TEXT SEGMENT
────────────────────────────────────────

Does dental care change as you get older? Yes, yes it does. Geriatric dental care deals with the specialized dental needs of patients over the age of 55. Not only the prevalent diseases found in this age group but also special accommodations seniors need. And no matter how old you are, taking care of your teeth and gums is important.
What is Geriatric Dental Care
Dental care continues to be important as you get older. Tooth decay is still a problem with seniors as well as complications that are prevalent with diseases of the elderly. Continue to schedule regular dental checkups twice a year, and consider switching to a geriatric dentist with accommodations to meet an elderly person's needs.
Symptoms of Disease
Many diseases of the body have symptoms that appear in the oral cavity. Geriatric dentists, through regular dental exams, can find evidence in the teeth and gums of seniors of the following conditions and diseases:
- Heart disease
- Liver Disease
- Eating disorders
Dental Conditions Prevalent in Seniors
Why should you ask, "What is geriatric dental care?" Because when you are a senior, several dental conditions may be more prevalent if you neglect regular dental checkups.
Gum disease can occur at any age, but is more prevalent in the elderly. Diabetes may reduce the senior's ability to fight the bacteria that gets trapped around the teeth. The gums may become inflamed and teeth become loose.

────────────────────────────────────────

YOUR TASK
Continue the passage on geriatric dental care from the point where it stops, keeping its plain, informative tone.

AVAILABLE DATA

────────────────────────────────────────

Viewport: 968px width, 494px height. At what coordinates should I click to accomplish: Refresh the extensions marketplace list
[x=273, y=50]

────────────────────────────────────────

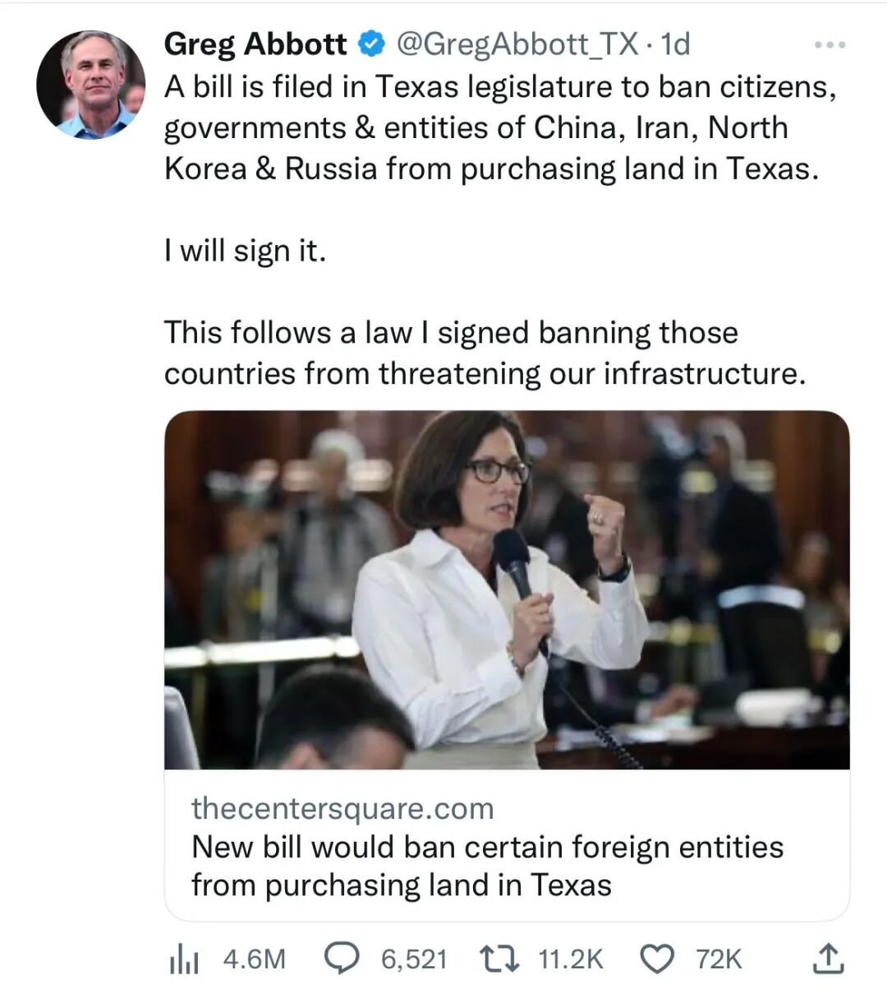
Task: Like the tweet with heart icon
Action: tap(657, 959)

────────────────────────────────────────

RESPONSE
Many older people wear dentures. According to the Centers for Disease Control, one quarter of all adults age 60 and older do not have their natural teeth. A geriatric dentist has specialized training to properly fit dentures. Dentures that do not fit correctly can cause pain and lead to loss of appetite in the elderly. Loss of appetite will lead to poor nutrition and illness. Dentures need to be refitted regularly because the jaw reshapes itself continually when the teeth are not there to hold it in place.
Oral cancer is most common among seniors. A dentist can find cancer during an exam. Early detection is important in cancer survival rates.
A number of seniors take prescription medications. Many of these drugs cause dry mouth. Dry mouth leads to less saliva in the mouth. Saliva keeps the bacteria from building up and causing tooth decay. A geriatric dentist can instruct seniors on how to reduce dry mouth.
Accommodating Special Needs
Elderly patients may have special needs that need to be accommodated either in the dental office, home or care facility.
Wheelchair access is a must for a geriatric dental office. The doors and hallways should be wide enough to maneuver a wheelchair through. There should be an elevator if the office is upstairs, and ramps outside for wheelchairs. Inside the office, the dentist should have experience doing dental care with the patient in his wheelchair if he can't be moved. The dentist should have a chair that is accessible to an elderly person.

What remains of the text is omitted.